So jeans it is.  Except that jeans are awkward for TLo because of her shape (due to which she wears a minimum of a 7 in width but a 5 in length… which means that if I buy her jeans in a 7, the crotch rise is about three inches too long and really uncomfortable.  Considering she is in kindergarten and spends most of her day sitting on the floor, I decided this was probably a legitimate issue for her.  You try sitting on the floor all day with your waistband under your armpits.  Fun?  Exactly.)

Unfortunately, the jeans I started to make for her caused me so much agony that I finally gave up after a whole weekend of work, broke down and bought her a pair from Walmart (-shudder-).  I had to hem them up about five inches and the crotch rise was indeed three inches too long, but they were jeans.  Then last weekend I went back to the almost-finished jeans and of course they practically put themselves together, it went so smoothly.  This just proves that you should never sew when tired (which my needle-punched fingers can prove).

Here are her jeans.  They are hideous.  Just to prove the  point, I have included pictures of the REAL jeans I bought.

jeans_I_made_at_home my jeans

 LEI_jeans_from_Walmart LEI jeans

Now granted, I used gruesome fabric (which I got for free, so I guess you get what you pay for).  But still. 

These do have the advantage of being very low in the rise so they do fit comfortably when sitting.  In fact, they’re so low that I wasn’t totally sure TLo would be able to wear them.  I cut a size 116, then added 1” to the back leg width down the grainline and shortened by about two inches.  (This is eerily familiar to the amazing sizing discovery I made while working on my pencil skirt.  More on that next time.)

I did do my usual extension of the pocket so that it becomes the interfacing for the fly facing, which I think is a better solution than the RTW.  It keeps the pockets from pulling out, which is nice.

my_jeans_interior  my jeans interior pocket detail

LEI_jeans_interior  LEI jeans interior pocket detail

Here’s how you do that, if you’re interested:

Overlay the pocket piece over the pants leg piece that has the fly front (so it basically looks the way it will when it’s sewn up).  Then trace the fly facing part onto the pocket part and redraw it.  (These are from the disastrous BWOF skirt I did two weeks ago, but it’s the same process.)   Baste the pocket fabric to the fly facing after you’ve sewn the pockets and then treat it as a sewn-in interfacing when you construct the zipper.

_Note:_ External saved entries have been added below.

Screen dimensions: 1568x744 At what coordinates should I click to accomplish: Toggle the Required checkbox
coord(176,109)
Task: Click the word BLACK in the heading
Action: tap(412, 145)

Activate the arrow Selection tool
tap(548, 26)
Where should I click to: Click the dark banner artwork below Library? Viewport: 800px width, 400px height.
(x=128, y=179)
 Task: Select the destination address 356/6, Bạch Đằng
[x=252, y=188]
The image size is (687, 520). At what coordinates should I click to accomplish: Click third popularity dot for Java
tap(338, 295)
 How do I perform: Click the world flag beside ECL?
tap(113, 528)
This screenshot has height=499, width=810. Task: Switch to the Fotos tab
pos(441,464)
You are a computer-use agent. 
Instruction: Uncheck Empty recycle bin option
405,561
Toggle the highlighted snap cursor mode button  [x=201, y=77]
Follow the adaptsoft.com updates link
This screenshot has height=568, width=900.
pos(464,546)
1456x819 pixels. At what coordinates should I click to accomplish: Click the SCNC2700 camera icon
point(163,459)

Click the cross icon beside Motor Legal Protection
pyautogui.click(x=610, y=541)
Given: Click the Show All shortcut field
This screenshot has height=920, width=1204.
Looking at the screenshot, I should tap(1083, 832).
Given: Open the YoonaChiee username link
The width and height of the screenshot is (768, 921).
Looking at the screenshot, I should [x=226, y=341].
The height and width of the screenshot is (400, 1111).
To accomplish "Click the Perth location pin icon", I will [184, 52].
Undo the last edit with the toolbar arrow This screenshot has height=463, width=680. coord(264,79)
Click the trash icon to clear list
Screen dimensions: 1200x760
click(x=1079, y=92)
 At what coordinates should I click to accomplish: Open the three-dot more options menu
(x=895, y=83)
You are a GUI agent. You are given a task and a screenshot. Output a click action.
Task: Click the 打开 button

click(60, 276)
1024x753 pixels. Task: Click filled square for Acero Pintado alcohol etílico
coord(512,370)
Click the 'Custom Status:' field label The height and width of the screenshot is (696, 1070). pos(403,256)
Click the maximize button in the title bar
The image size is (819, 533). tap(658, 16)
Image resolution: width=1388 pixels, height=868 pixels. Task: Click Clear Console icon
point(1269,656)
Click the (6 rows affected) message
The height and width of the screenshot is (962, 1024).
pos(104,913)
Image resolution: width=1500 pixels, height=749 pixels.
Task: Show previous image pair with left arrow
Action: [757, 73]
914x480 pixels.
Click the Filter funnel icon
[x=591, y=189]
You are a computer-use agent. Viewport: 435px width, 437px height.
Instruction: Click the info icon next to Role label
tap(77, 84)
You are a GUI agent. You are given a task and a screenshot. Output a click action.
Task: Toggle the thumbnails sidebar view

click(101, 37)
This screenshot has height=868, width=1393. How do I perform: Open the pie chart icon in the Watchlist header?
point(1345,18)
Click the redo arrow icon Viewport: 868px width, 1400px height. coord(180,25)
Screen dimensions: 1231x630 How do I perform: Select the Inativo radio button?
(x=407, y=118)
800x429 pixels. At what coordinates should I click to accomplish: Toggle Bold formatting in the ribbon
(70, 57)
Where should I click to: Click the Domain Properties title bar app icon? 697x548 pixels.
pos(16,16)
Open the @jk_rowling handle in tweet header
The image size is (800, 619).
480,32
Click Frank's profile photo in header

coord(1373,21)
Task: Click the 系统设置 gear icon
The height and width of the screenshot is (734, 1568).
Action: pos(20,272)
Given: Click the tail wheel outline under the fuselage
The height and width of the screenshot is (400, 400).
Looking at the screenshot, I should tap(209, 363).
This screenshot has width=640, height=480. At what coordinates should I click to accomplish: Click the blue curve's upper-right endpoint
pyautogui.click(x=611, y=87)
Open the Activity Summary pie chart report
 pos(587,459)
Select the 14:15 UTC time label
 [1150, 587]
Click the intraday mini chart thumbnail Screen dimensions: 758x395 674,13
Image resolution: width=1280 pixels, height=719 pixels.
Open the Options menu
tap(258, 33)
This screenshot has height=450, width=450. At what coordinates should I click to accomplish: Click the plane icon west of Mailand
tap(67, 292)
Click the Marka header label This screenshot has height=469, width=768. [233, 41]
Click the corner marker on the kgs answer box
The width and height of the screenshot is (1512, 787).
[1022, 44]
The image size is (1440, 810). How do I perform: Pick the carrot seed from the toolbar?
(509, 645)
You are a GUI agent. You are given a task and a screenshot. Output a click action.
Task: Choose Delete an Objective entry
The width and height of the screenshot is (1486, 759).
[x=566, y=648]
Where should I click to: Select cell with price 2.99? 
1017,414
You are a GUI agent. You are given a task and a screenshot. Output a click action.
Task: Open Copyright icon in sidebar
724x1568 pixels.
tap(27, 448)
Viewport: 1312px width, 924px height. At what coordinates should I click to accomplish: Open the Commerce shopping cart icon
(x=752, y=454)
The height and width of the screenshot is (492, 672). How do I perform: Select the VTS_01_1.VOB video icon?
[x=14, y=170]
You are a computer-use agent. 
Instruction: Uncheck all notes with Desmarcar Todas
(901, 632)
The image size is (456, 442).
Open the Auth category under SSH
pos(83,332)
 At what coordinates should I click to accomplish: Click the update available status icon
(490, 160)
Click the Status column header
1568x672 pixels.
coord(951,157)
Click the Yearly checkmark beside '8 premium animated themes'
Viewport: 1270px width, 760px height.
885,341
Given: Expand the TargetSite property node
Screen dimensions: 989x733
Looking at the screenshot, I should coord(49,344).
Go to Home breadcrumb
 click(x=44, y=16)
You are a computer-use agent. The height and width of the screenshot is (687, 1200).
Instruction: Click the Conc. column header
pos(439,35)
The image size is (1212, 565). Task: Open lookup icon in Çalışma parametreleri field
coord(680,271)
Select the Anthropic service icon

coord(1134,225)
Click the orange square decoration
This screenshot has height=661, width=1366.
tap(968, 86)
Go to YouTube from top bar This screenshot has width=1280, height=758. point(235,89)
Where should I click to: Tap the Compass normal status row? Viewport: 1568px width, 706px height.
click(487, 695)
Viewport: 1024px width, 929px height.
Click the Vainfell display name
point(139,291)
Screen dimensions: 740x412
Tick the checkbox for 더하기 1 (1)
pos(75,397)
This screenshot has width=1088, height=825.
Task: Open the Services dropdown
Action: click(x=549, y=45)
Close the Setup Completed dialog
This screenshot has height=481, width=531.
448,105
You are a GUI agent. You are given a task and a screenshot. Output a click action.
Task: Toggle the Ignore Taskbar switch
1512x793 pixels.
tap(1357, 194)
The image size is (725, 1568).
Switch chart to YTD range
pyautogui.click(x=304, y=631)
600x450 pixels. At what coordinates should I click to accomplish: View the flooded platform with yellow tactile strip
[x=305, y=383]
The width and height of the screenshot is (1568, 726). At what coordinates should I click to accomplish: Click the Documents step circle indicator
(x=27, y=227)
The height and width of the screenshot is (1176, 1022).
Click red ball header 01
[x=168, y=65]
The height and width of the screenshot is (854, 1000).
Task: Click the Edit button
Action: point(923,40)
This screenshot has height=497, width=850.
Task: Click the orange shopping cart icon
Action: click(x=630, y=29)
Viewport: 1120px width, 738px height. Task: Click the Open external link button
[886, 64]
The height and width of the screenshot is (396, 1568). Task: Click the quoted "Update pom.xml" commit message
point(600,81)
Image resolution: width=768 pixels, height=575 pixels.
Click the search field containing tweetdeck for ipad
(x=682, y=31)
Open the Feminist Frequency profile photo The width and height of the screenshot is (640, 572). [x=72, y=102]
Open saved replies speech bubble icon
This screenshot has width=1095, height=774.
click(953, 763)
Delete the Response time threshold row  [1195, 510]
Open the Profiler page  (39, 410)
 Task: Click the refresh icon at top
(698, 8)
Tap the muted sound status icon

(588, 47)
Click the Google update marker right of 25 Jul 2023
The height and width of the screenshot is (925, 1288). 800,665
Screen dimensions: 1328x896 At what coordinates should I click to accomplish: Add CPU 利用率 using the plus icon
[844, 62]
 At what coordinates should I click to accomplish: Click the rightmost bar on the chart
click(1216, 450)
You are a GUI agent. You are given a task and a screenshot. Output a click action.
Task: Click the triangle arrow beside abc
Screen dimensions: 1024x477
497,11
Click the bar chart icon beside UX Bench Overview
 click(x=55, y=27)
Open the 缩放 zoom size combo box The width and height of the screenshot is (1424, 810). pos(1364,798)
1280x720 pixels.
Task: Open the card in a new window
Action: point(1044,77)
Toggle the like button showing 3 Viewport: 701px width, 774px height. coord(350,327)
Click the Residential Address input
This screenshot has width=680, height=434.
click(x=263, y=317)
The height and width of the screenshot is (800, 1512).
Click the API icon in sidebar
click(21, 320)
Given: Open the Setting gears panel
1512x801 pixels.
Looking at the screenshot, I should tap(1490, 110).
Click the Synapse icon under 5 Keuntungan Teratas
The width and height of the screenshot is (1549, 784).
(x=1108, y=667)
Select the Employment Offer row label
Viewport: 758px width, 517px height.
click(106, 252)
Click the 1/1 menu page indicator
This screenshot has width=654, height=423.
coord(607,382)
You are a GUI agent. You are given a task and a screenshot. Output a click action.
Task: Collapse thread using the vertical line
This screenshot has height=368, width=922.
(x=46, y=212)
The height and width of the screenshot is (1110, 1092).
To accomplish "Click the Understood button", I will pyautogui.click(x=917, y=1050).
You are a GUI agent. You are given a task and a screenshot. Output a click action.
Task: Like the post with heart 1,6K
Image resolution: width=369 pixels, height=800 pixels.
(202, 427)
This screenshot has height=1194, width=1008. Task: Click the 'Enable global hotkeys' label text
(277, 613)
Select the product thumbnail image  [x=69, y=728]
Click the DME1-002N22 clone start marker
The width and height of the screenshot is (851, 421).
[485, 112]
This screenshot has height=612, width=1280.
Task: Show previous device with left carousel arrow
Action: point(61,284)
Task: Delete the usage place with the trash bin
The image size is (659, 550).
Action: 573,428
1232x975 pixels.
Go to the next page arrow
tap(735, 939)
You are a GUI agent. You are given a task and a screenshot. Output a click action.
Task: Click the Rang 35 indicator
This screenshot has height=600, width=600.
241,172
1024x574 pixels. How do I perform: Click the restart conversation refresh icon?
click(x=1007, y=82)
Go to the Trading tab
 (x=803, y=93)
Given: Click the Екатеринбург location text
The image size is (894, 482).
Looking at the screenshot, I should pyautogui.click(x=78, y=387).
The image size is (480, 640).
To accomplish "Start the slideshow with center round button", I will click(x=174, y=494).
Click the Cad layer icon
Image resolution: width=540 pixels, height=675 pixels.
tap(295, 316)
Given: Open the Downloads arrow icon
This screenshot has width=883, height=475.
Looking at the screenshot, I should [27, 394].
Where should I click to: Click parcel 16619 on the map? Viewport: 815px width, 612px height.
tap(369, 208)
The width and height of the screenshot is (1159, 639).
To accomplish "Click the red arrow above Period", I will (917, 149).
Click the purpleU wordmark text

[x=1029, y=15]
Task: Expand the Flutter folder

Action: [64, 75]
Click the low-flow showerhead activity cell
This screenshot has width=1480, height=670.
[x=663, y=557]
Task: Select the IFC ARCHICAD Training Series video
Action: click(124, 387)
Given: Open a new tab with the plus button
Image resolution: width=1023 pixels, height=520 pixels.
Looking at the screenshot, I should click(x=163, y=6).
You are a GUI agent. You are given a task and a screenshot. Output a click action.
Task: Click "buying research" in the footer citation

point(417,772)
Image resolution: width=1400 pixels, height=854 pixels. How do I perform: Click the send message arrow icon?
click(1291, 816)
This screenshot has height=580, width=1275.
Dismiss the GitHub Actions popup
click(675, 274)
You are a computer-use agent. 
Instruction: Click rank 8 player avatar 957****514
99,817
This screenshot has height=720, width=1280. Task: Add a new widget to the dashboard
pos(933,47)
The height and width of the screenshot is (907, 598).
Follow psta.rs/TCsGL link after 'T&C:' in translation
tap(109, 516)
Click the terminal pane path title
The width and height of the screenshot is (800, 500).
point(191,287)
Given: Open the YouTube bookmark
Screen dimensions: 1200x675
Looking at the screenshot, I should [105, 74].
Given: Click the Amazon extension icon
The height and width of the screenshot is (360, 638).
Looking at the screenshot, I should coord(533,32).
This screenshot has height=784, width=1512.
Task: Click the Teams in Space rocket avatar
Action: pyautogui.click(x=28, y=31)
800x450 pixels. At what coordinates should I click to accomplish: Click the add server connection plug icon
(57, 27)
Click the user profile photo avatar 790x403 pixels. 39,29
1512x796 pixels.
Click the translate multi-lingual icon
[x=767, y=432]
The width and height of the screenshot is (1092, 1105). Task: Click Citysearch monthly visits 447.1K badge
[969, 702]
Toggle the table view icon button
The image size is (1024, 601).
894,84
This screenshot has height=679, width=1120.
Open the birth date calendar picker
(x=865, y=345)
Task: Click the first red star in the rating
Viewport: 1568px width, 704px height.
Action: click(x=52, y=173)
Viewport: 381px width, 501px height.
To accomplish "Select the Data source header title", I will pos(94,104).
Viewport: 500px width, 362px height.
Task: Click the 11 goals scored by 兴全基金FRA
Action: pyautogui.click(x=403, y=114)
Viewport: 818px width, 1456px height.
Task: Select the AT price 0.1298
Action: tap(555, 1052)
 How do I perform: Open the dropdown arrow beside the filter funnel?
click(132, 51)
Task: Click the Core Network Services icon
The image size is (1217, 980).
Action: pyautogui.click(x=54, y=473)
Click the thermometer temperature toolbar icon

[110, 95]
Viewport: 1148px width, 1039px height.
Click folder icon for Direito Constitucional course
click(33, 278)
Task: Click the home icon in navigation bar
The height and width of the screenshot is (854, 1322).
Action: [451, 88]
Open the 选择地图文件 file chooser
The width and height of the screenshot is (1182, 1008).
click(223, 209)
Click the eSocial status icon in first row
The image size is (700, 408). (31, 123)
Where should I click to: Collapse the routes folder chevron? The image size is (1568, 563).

pocket-extension-drafting pocket-extension-finished 

So that worked ok.  Of course, LEI remembered to make actual buttonholes for their buttonhole elastic, so they’re one up on me there.  I had to fix mine with a bit of elastic jury-rigged into the back of the waistband.

In any case, TLo now has two pairs of jeans.   The real pair and this pair.

wearing_4

 wearing_5

I’m sure next week she will decide that she only wants to wear polar fleece vests and a pink tutu.

Friday, February 19, 2010

Random Information

1)  The kindly Cynth commented a while back on my fabric purchase from Hancock Fabrics.  She very graciously came back (after being subjected to craven pleading by yours truly), and posted a link to photos of her fabulous HP 24/7 A-Line Skirt version. 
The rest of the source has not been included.